Stair climbing. Take one step at a time: place your right foot on a step, then bring your left foot up to join it. Repeat the process up the staircase. "Hold the railing. As you climb, align your hip, knee, and ankle in one straight line and do not let your knee jut forward over your toes. Press your whole foot onto the step, not just the ball of your foot or your heel, to use all of the muscles of the ankles, legs, and buttocks," Dr. Yorks says.
Aerobics routines. "If your routine includes a jumping jack, do a toe tap instead," Dr. Yorks suggests. "If everyone is doing lunges but a squat feels better on your knee, do a small squat or something else that targets the same muscles the class is working on."
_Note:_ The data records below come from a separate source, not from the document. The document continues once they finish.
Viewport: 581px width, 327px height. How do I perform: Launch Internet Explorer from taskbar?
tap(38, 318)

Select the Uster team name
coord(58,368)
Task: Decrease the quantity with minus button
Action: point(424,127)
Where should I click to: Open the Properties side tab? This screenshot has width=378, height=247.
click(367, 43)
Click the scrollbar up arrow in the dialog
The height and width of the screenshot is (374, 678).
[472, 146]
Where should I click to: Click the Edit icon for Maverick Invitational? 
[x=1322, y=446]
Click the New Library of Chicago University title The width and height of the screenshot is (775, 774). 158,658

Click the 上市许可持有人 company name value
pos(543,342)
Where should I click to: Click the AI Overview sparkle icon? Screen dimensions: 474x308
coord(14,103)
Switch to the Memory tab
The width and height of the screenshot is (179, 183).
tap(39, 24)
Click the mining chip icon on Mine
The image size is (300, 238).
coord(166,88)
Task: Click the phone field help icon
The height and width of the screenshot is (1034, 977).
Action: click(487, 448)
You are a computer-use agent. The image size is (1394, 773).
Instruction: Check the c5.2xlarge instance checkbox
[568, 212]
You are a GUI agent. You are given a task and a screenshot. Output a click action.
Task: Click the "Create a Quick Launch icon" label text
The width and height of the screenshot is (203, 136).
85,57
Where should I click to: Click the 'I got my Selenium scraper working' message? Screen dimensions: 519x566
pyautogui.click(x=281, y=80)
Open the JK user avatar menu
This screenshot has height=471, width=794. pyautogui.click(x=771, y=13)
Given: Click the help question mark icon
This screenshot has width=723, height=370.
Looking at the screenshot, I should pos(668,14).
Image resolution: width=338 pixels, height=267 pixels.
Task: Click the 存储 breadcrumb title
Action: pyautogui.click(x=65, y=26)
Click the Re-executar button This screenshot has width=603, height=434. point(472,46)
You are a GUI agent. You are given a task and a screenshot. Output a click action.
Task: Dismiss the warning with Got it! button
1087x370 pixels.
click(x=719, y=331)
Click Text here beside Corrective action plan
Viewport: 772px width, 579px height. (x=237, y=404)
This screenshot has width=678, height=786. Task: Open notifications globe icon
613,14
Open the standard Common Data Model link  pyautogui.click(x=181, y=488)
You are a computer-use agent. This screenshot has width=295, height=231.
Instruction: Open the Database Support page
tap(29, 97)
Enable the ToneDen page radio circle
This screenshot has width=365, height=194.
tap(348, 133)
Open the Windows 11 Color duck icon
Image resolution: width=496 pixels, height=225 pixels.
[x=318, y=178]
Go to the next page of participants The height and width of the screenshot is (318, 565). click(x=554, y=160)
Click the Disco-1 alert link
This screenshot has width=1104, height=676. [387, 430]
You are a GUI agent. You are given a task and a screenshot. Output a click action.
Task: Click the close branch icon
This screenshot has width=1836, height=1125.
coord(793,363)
Running. Run at a slow speed and for a short distance. Avoid hard pavement; look instead for a surface with a little more give, like a high school track that's open to the public in the evenings.
Sitting on the floor. Do you sit cross-legged as you play with your grandkids? If it hurts, put your legs out in front of you, separating them a little.
Kneeling. If you have to get down on your knees when you're cleaning a bathtub or gardening, you'll be more comfortable on a pad of some sort.
Squatting. Avoid deep squats if they cause pain. Instead, keep a small step stool handy and sit on it when you need to get low to the ground.
Walking. Consider using Nordic walking poles.
What if it still hurts?
If modifying an activity doesn't help, and pain is severe, then stop and monitor your symptoms.
If pain eases in a few hours, Dr. Yorks says it's okay to resume the activity. If pain persists, it's time to see your doctor. The prescription is often physical therapy.
"Our goal is to keep you moving, and you may need help to do that," Dr. Yorks says. "We can help increase physical activity based on your unique goals, and it will have positive effects on function, mood, and pain, often without medication. The key is staying active."